Going from a size 0 to 6

THIS IS NOT (only) ABOUT WEIGHT GAIN

In the last two years, I've been blessed with the opportunity of traveling. A lot can be said about travels, and I probably will... But for now, I'll just focus on one thing: luggage.

I left from Mexico to Australia with 30 kilos of clothing that didn't match the weather at all. I came back with almost 60 kilos of stuff I HAD to buy to protect me from windy New South Wales.
Coming back home, I entered my room and when I opened my drawers it was like the best Christmas ever. All those things I couldn't take with me, were there, waiting. "Hello, nice top, hello, sexy skirt, OMG, hello shoes." Some things didn't fit but I decided to give it a try in a couple of months when I got back to my routine.
I got used to my clothes and my old room again, with a new perspective.
And time went by.
I left Mexico City to San José del Cabo with the same suitcase I took to Australia. Not using most of the things I packed, and just leaving a bunch of stuff back.
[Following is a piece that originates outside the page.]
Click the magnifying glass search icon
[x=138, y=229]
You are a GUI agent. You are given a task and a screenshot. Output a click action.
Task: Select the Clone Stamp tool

- a lot can be said about what I learned about packing clothes. - 

Coming back home, I entered my room and when I opened my drawers it was like the best Christmas ever again. All those things I couldn't take with me, were there, waiting. "Hello, nice top, hello, sexy skirt, OMG, hello shoes." Same feeling, all over again. It was great.

But. As I was trying to choose an outfit for a night out I realized... Nothing fits.
Wait, but I planned for this, maybe, my after-Christmas-fat-clothes fit.
My bras? No. Jeans, no. Shirts, no. Jackets? No. What?
NOTHING FITS.
So, I walked straight to my mother's closet and of course, I didn't like anything.

Growing up I had a problem gaining weight. I wouldn't call it an eating disorder because I've read and heard about the symptoms and I don't think I felt that way. I didn't deprive myself of food I just wasn't hungry. I didn't have obsessive thoughts or recurring actions. Anyway, the point is that I never understood friends saying they had issues with their bodies, weight, and dieting because I didn't have that "problem". I was size 00 until I turned 15 when I gained a lot of weight one summer (like 10 kg) and became 0.
I stayed 0 for a long long time.
Maybe a couple of years ago (I was probably 20) I was a size 2. But I could still fit into a 0. A little tight but, sure.
But now, really, really, I couldn´t get anything past my thighs.
After the much-expected-feminine-stereotype breakdown: "I'm fat and nobody loves me." I started thinking I couldn't have gained so much weight in a couple of months, there's no way these pants used to fit. There's no way they don't fit now.

I took all of my clothes out and stared at them.
I'm not going out tonight.

I started picking up things, one by one.
Some things had been there for years, saved because "maybe someday they will fit again", but some things were honestly child-sized...
I took a hard look and separated what could and what couldn't fit... What I would and what I honestly wouldn't wear.
More than half of my clothes didn't fit or I didn't want it. Yet I clung to them so hard, that I was keeping (hoarding) almost 70 kgs of useless shit. I didn't even realize how bad it was until I saw the three full bags of clothing.

I don't want to talk about material attachment per se, but what I'm learning from this is that I was completely wrong in how I was perceiving myself. For years.

If we consider non-verbal communication and how we chose to present ourselves to the world, I kept putting on labels, with types of clothing on me, collecting, like trying to fill an internal void, and not realizing that I wasn't even satisfying the external part. I didn't even like the clothing I was choosing. It didn't matter, it was something.
I was in an endless search for identity, independence and strength in everything someone gave me or I bought. I realized I had only costumes: what part was I going to portray that day, with whom? Completely void of meaning.

I can now see how completely wrong I was.
I went shopping and was amazed by finding things that actually fit my body and the way I want to portray myself.

And I realize now, it's not something that happened over these couple of months in Cabo, I actually have been a bigger size for years thinking I wasn't.

I'm left with just one very clear (and just a little troubling) thought:

If I haven't been able to dress with the right size, how wrong am I about every other aspect of my life?